Wednesday, April 14, 2010

Ueno Zoo in Cherry Blossom Time

Last week I visited Tokyo's Ueno Zoo. It was a warm sunny day, the cherry blossoms were out in full force and throngs of people filled every corner of the zoo grounds.

Ueno Zoo is one of Japan's premier facilities and is comparable to almost any major North American zoo. Its wide pathways, tall trees, well-tended gardens, refreshment outlets around every corner and multitude of shady rest areas make Ueno Zoo a wonderful place for visitors. And that's the problem.

Like so many other zoos throughout the world, the Ueno Zoo is a people place. One would think that with a large collection of animals from the four corners of the globe the zoo would be a place for animals, but it's not. It's a place for people.

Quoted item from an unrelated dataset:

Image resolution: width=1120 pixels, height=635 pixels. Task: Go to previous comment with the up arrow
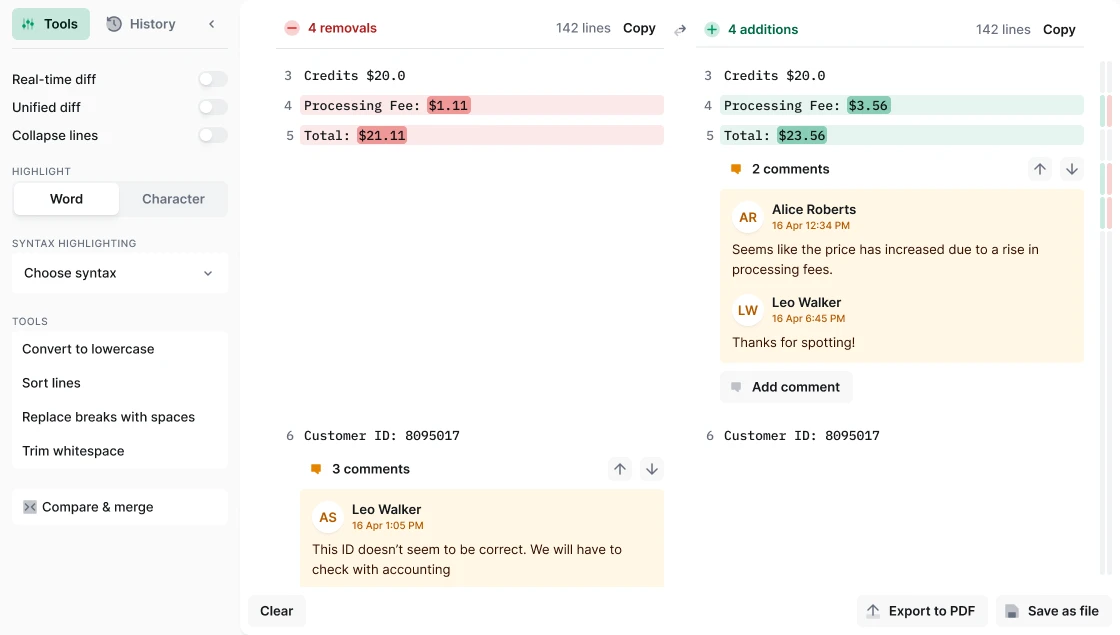pos(1040,169)
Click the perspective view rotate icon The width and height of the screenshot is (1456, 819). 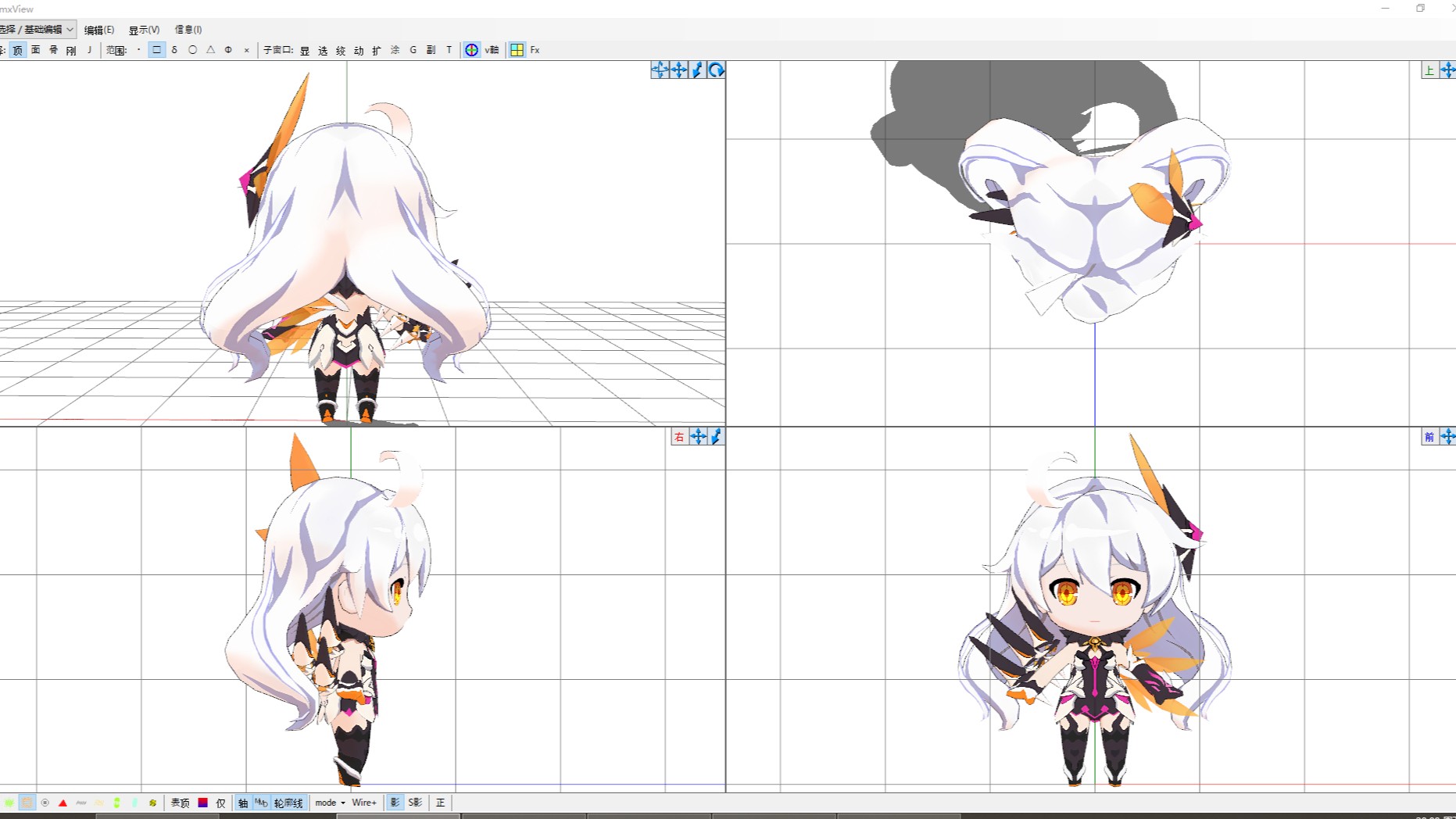point(660,70)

Unlike the wonderful facilities for visitors, the animal enclosures were small, bland and most of the animals were just sitting or lying around. Those that were active were often engaged in stereotypic pacing or some other abnormal behaviour.

It was obvious the zoo had made some attempt to spruce up some of the cages by adding bark chip substrates, furnishings and objects to manipulate, and I expect those things made the staff feel better, but they didn't seem to do much for the animals. The space and complexity the animals need just wasn't there.

Like most other zoos in the world, visitors noisily filed past one exhibit after another, registering one animal in their mind before moving on to the next. If the animals were inactive, many visitors didn't even stop, they just glanced toward the animals as they walked by.

As I moved through the zoo I tried to imagine what the animals felt with so many hundreds of eyes watching their every move. At a bear cage, the visitor pathway wound around the top of the exhibit allowing people to surround the animals. And there were multiple glass viewing stations at ground level as well. There was no where for the bears to get away from public view. Many other animals had it the same and some had it worse.

Studies show that many animals, ranging from lizards to gorillas, can be very stressed by being watched. That seems obvious to me. But it doesn't seem obvious to the people who build the cages and care for the animals.

Zoos have a totem pole of priorities that place the needs of visitors first, staff second and animals third. That totem pole should be flipped on its head so the needs of the animals come first, the staff second and the public third. Zoos claim they are devoted to animal wellbeing but the reality says otherwise. There needs to be a new zoo paradigm.

As I exited Ueno Zoo I couldn't help but think that a zoo is no place for animals.